*** Opening Supplied records ***

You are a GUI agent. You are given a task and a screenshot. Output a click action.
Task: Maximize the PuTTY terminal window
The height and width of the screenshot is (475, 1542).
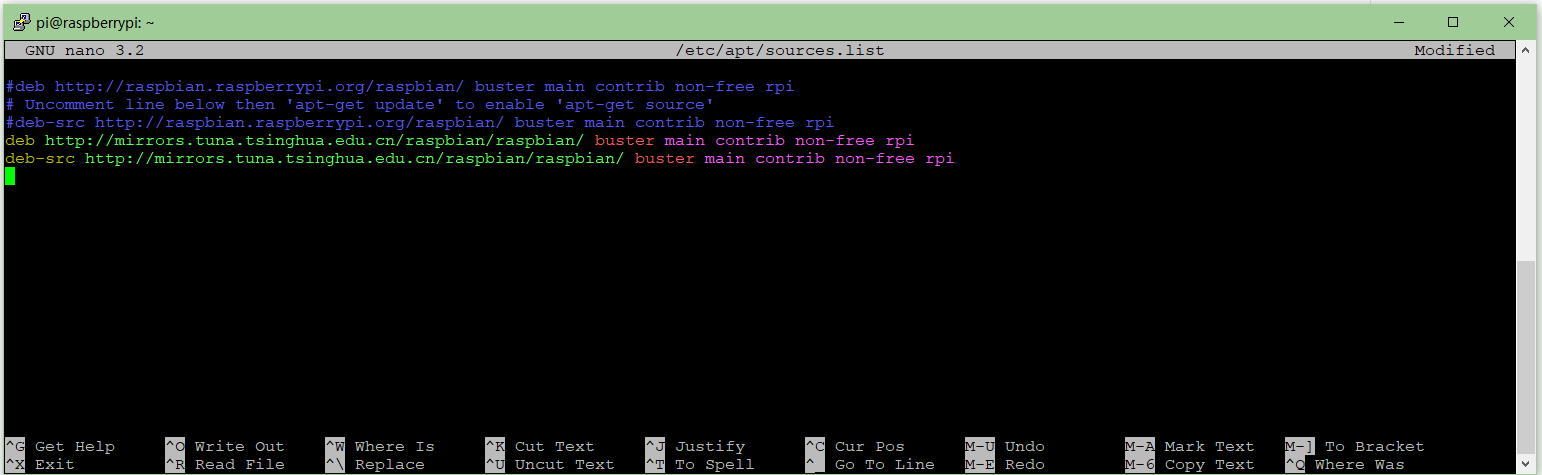click(1453, 22)
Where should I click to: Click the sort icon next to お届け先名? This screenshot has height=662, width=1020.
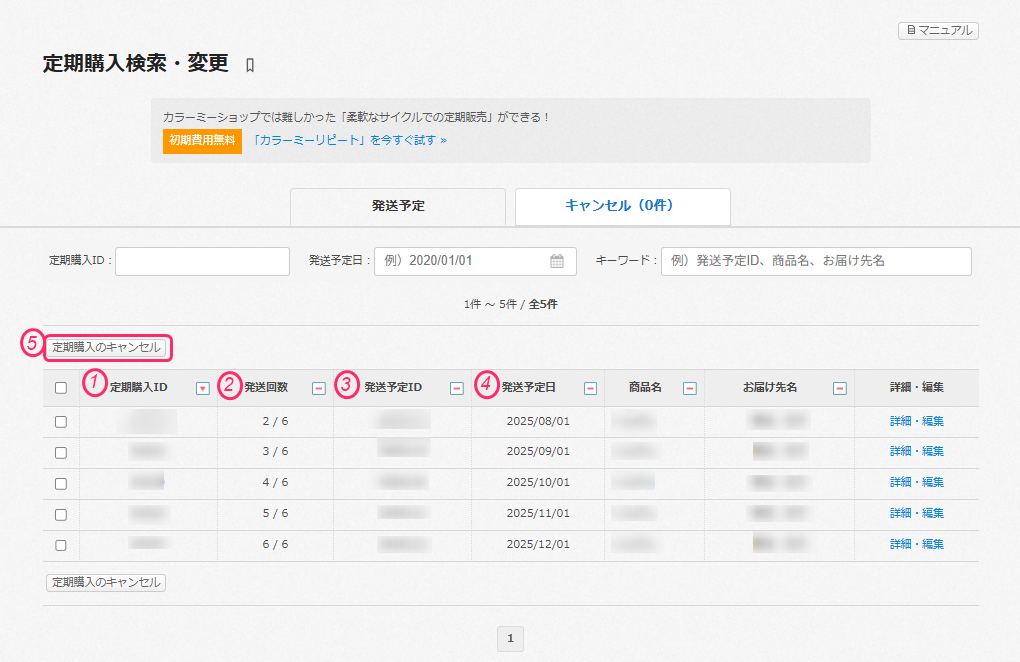840,388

*** Closing Supplied records ***

Instructions for the task |
Copy the records exactly. Skip the pictures.

Reply to the task |
You are a GUI agent. You are given a task and a screenshot. Output a click action.
Task: Maximize the PuTTY terminal window
The height and width of the screenshot is (475, 1542).
click(1453, 22)
Where should I click to: Click the sort icon next to お届け先名? This screenshot has height=662, width=1020.
840,388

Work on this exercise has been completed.